E eis que o empresário Laodse de Abreu Duarte, diretor da Fiesp, deve para a União R$ 6,9 bilhões. A dívida é maior que a de 18 estados brasileiros, como Bahia e Pernambuco, segundo revelou a imprensa.
O calote de Abreu Duarte diz muito sobre as relações econômicas do Brasil, um país onde os empresários adoram pregar o Estado mínimo, conquanto que seja mínimo para os outros, porque para os donos do poder a regra é sempre mamar nas tetas bem graúdas desse mesmo Estado.
O discurso padrão da Fiesp e de partidos como o PSDB e o DEM é o de que o Brasil tem um governo imenso, que precisa ser enxugado, que somos um país onde se paga muitos impostos e nada se recebe de volta de um Estado ineficiente e grande.

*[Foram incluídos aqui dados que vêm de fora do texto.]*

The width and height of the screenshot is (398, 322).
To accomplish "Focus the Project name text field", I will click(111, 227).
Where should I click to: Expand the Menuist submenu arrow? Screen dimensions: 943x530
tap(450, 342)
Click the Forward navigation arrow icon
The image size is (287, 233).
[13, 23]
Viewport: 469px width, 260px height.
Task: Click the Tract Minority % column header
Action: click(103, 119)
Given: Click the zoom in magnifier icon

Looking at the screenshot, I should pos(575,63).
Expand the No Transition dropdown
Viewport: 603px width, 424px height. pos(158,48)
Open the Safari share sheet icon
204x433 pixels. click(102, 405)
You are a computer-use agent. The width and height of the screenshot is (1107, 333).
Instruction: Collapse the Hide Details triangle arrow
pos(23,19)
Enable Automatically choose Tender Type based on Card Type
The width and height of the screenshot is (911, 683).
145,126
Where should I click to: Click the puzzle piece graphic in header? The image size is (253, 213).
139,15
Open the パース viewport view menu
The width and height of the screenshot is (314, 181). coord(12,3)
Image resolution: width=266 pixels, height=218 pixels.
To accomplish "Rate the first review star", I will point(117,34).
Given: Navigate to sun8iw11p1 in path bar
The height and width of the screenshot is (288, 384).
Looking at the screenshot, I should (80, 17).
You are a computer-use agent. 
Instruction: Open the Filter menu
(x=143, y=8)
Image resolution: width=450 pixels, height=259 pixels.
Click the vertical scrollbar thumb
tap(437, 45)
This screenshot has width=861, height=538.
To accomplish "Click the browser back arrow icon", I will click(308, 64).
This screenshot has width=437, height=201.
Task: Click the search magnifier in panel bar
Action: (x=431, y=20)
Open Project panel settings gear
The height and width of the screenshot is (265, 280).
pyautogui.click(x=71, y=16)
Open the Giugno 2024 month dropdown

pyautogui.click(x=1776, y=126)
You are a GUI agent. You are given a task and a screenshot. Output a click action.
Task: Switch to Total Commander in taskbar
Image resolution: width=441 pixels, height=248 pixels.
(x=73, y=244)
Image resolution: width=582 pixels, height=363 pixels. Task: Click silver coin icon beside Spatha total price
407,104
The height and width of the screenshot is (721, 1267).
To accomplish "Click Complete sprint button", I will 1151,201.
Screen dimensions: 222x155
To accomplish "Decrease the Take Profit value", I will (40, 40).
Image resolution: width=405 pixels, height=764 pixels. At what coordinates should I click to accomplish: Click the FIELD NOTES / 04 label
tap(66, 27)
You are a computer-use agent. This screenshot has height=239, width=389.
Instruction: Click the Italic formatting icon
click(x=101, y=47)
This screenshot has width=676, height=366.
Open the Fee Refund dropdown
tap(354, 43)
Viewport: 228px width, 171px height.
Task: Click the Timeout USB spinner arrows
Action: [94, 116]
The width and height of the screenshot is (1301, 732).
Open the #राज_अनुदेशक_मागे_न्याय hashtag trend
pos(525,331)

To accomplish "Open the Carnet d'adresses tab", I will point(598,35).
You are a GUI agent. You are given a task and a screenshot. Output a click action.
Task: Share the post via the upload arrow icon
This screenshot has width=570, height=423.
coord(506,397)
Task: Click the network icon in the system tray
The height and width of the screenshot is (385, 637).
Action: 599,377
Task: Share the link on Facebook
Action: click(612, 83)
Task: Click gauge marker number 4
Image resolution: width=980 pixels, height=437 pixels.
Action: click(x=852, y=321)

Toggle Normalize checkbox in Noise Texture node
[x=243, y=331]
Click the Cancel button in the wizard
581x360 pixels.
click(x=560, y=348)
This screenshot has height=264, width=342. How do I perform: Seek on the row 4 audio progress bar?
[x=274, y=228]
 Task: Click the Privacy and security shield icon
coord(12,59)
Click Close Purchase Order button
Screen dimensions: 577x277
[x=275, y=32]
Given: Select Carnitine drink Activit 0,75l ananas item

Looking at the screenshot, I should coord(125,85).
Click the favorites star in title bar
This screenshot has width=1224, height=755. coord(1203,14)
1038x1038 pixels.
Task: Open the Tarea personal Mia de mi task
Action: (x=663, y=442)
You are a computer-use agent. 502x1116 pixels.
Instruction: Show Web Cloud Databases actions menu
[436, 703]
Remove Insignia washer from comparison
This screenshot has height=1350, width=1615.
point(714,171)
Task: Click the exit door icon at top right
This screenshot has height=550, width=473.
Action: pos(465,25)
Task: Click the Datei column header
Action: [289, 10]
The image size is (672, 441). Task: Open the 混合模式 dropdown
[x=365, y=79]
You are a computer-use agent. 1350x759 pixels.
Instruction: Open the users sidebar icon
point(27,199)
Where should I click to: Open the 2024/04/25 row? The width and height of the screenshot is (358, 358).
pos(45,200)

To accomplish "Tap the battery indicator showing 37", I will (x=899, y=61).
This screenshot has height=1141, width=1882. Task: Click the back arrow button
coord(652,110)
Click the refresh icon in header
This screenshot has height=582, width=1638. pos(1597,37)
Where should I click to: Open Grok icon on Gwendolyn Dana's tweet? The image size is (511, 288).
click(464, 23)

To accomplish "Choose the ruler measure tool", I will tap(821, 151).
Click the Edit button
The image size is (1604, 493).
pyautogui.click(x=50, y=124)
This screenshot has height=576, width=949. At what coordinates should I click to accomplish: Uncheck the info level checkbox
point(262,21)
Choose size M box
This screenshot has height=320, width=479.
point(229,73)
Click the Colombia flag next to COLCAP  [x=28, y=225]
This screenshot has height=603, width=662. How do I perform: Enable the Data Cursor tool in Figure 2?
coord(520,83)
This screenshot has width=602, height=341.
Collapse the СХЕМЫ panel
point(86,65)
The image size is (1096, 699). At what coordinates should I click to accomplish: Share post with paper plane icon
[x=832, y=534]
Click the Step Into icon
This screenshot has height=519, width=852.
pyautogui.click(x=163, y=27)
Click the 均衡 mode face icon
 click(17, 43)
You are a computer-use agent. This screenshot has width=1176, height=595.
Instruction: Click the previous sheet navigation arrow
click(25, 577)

Essas mesmas pessoas usam do argumento liberal para falar contra programas sociais como o Bolsa Família, dizendo que o governo manipula os pobres ao lhes dar o peixe e não a vara para pescar – a velha história da meritocracia. Vide o pato amarelo da Fiesp, que entrou em cena contra a volta da CPMF e ganhou protagonismo na campanha pelo impeachment.
O calote de Abreu Duarte mostra que não existe liberalismo no Brasil. O que temos é uma classe empresarial que não consegue caminhar se não tiver o Estado a lhe dar mãos, que acha que o Tesouro Nacional é a extensão de sua própria conta bancária. Ainda vivemos um pré-capitalismo, um modelo arcaico de relações econômicas baseadas no velho patrimonialismo colonial.
Vejam só esta notícia, que passou despercebida, ganhando apenas uma notinha no Painel da Folha de S. Paulo, em maio: “Concessionárias de alguns dos maiores aeroportos do país pediram à Anac, que regula o setor, a suspensão de pagamentos e a renegociação de contratos. As empresas que tocam Guarulhos, Viracopos, Galeão, Confins, Brasília e Natal dizem não ter como pagar agora os cerca de R$ 2,5 bilhões estimados para este ano. Culpam a recessão e a falta de crédito.”
Se as concessionárias de aeroportos não têm como entregar a tarefa que receberam nas concessões, por que o governo não as deixa quebrar? Esta e a lógica do liberalismo, a mão invisível do mercado, nos termos de Adam Smith.
Se o Brasil fosse liberal como prega o discurso hipócrita dos capitalistas da Fiesp, o fato de uma empresa não cumprir o contrato significa que ela não é competitiva o suficiente para atuar no mercado. O script liberal diz que ela deve quebrar e outro ator entrará em cena, comprando a massa falida e explorando o serviço.
Mas no capitalismo tupiniquim, mesmo quando o governo faz as privatizações necessárias (porque há serviços que são melhores geridos pela iniciativa privada enquanto outros só podem ser geridos pelo Estado), o setor privado resiste em cortar o cordão umbilical com o Estado. Não bastassem serem financiadas pelo BNDES em condições generosas, na primeira dificuldade as empresas correm pedir ajuda e não têm qualquer cerimônia em dizer: “devo, não nego, pago quando puder”. E nem sempre pagam.
Uma das maiores caricaturas do liberalismo tupiniquim é o candidato tucano à prefeitura de São Paulo, o empresário João Dória (PSDB). Discípulo do Estado mínimo, só que da boca para fora, Dória quer privatizar o centro de eventos do Anhembi e o estádio do Pacaembu porque seria preciso enxugar o governo e abrir espaço para a iniciativa privada, segundo ele.
Mas emails vazados pela imprensa mostraram que o mesmo Dória recebeu quase R$ 1 milhão da Apex (agência federal de fomento a exportações), que era chefiada por um amigo seu, para organizar encontros de empresários no exterior. Dória chegou inclusive a pedir um favorzinho: um financiamento para exposições no exterior de sua mulher, Bia Dória, que se apresenta como artista plástica. Ou seja, liberal tupiniquim reclama de Bolsa Família mas adora um Bolsa Empresário.
E não bastasse serem hipócritas no discurso econômico, os liberais tupiniquins ainda dão o golpe no discurso do liberalismo dos costumes. Para liberais de verdade, o indivíduo é livre pra tocar sua vida e o Estado não deve se intrometer nas escolhas particulares. Já para os liberais tupiniquins, casamento gay não pode, aborto não pode, nova política de drogas não pode. A farsa não tem limites.